Once it is done, I want all the saved information to go to a table, for example if a user had selected Spain and full board package and there are 2 people aged 12+ and 1 people aged 2+i want the program to go to Spain table and add the prices. the prices are different for all ages.
below is the code I got so far, I was wondering if anyone could help with it.
def result():
global spian
global spianf
total=spian*n+spianf
print total
def total():
global n
global i
result()
def age ():
n=input("please select number of people age 12+")
m=input("please select number of people age 2+ ")
b=input("please select number of people age 2-")
total()
result()
def pack():
print "1.Full Boaard"
print "2.Half board"
print "3.Beds only"
print "4.Main menu"
n=raw_input("please select you package ")
if n=="1":
age()
return n;
if n=="2":
age()
if n=="3":
age()
if n=="4":
country()
def country ():
print "1.Spain"
print "2.Portugal"
print "3.Italy"
print "4.Turkey"
print "5.Exit"
i=raw_input("Please enter your choice of country ")
if i=="1":
pack()
spain=1
if i=="2":
pack()
if i=="3":
pack()
if i=="4":
pack()
if i=="5":
exit
country()
spian=150
spianf=50
If you are just starting out learning python, I would highly recommend not developing a habit like this of using globals for the variables in all of your functions.

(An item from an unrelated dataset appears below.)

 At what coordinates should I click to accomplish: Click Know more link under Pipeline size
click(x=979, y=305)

Take a moment to review this page from the python docs: http://docs.python.org/tutorial/controlflow.html#defining-functions
For instance, while you could technically fix your problem in this function:
def age ():
global n,m,b
n=input("please select number of people age 12+")
m=input("please select number of people age 2+ ")

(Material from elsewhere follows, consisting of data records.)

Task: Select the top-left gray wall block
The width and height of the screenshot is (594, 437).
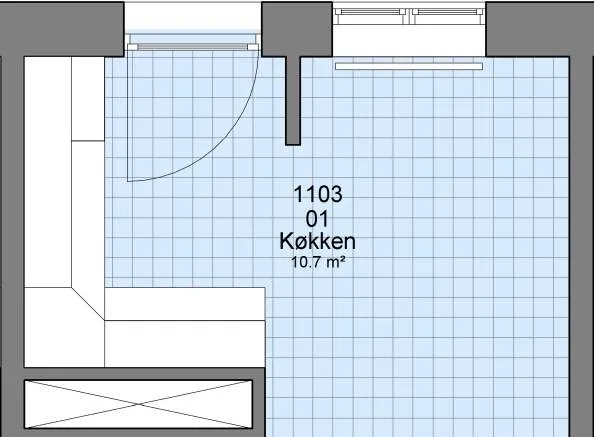Action: (x=62, y=29)
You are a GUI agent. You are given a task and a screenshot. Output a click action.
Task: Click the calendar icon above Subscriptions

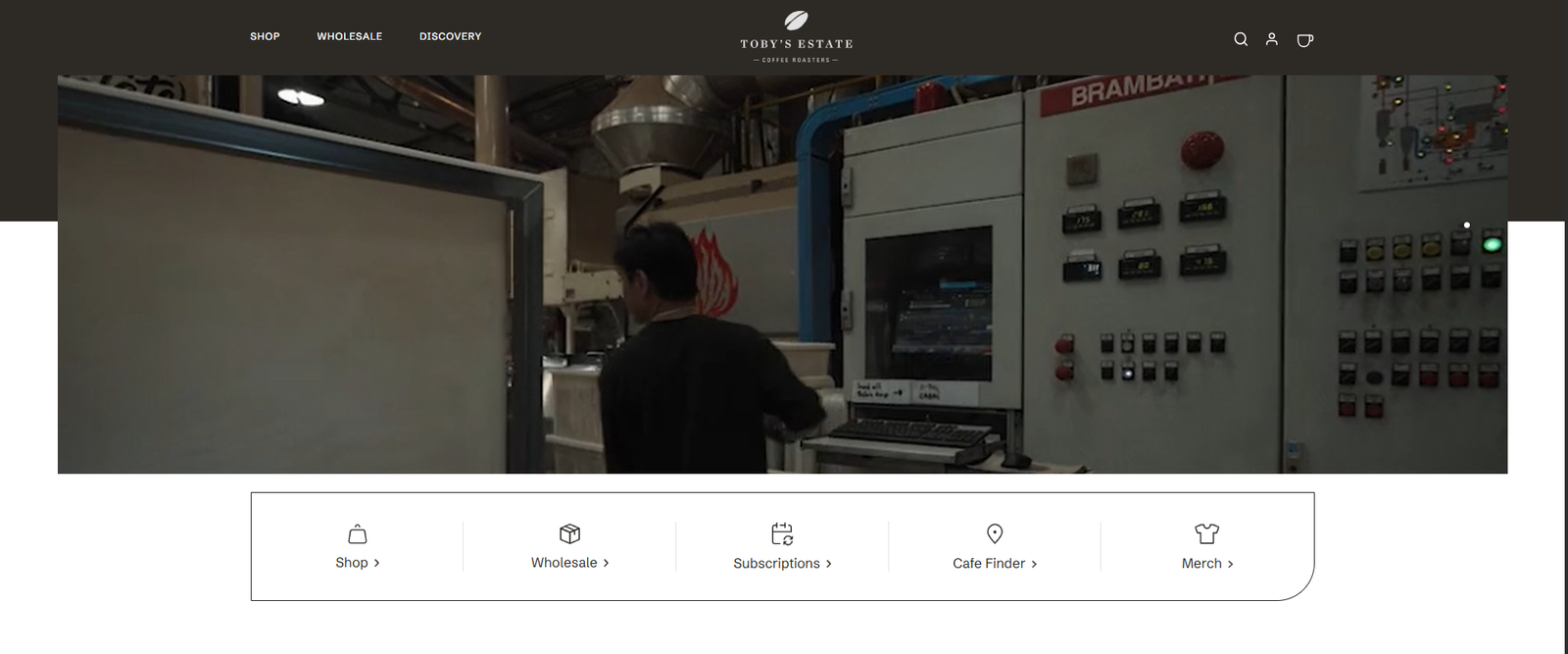pos(782,533)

b=input("please select number of people age 2-")
... It would be much more useful for your function to return something
def age ():
n=input("please select number of people age 12+")
m=input("please select number of people age 2+ ")
b=input("please select number of people age 2-")
return n, m, b
# and call it like
n, m, b = age()
If you have a function that wants to modify your spian
, you might do something like this:
def newSpian(spianVal):
return spianVal * 100
# and call it like
newSpianValue = newSpian(spian)
# or overwrite the old one
spian = newSpian(spian)
This will make your functions far more reuseable, and also easier to understand. When you make use of globals for everything like this, its hard to know where a variable even comes from in the logic. You have to look through all of your other functions to figure out what might have changed it along the way, or even created its current value.
I would also recommend you use more useful variable names than a,b,c,d
You're using the global keyword wrong.
You should use it inside the functions which you want to look globally. For example:
i = 5
def f(x):
global i = x+1
f(2)
print i
will print 3
What you're doing, in comparison, is more like
global i = 5
def f(x):
i = x+1
f(2)
print i
which prints 5
Also, your formatting when you posted is kinda screwey, so it makes the code hard to read. But I think this is your issue.